Another Christmas ad that is certain to tug on the heartstrings is Disney’s. Inspired by traditions and family togetherness that is much-needed this year, the animation explores the relationship between a gran and her granddaughter. The company wanted to focus on family and nostalgia, as it believes these two notions would resonate with people all over the world.
“We knew having a story that placed tradition and togetherness at its heart would make it feel relevant and relatable to people all over the world,” says Angela Affinita, Brand and Creative Marketing Director at Disney Consumer Products, Games and Publishing in EMEA. Pointing to the fact that amid the pandemic a focus on these was “more crucial than ever” for the brand.
Although Amazon has gone with a slightly different theme to the rest of the adverts on this list with ‘The Show Must Go On’, they have still kept with the message of thoughtfulness. The inspirational campaign features 17-year-old French ballet dancer, Taïs Vinolo, and the powerful story of her dream of dancing a lead role being cancelled due to Covid-19. Even with this heartbreaking news, she continues to practice her routine. In a beautiful act of sibling and community kindness, her sister and the people around her pull together to give her a stage and an audience in an emotional finale.

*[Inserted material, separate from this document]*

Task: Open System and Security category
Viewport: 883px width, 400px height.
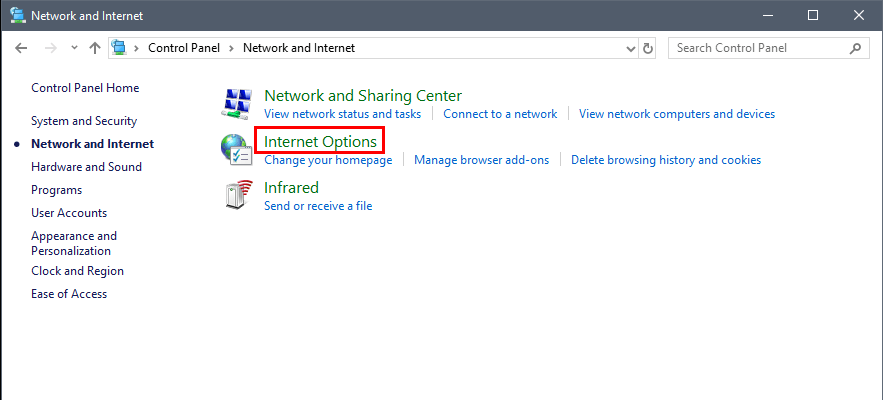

Wherever you are this Christmas, and whoever you get to spend it with, we hope these adverts have underlined the fact that this year it is not about material goods, but in fact the things that cost nothing – kindness, family, friendships and thoughtfulness. If you think there are any other particularly stand out adverts this festive period we would love to hear your thoughts – let us know. We know we all love a good Christmas ad!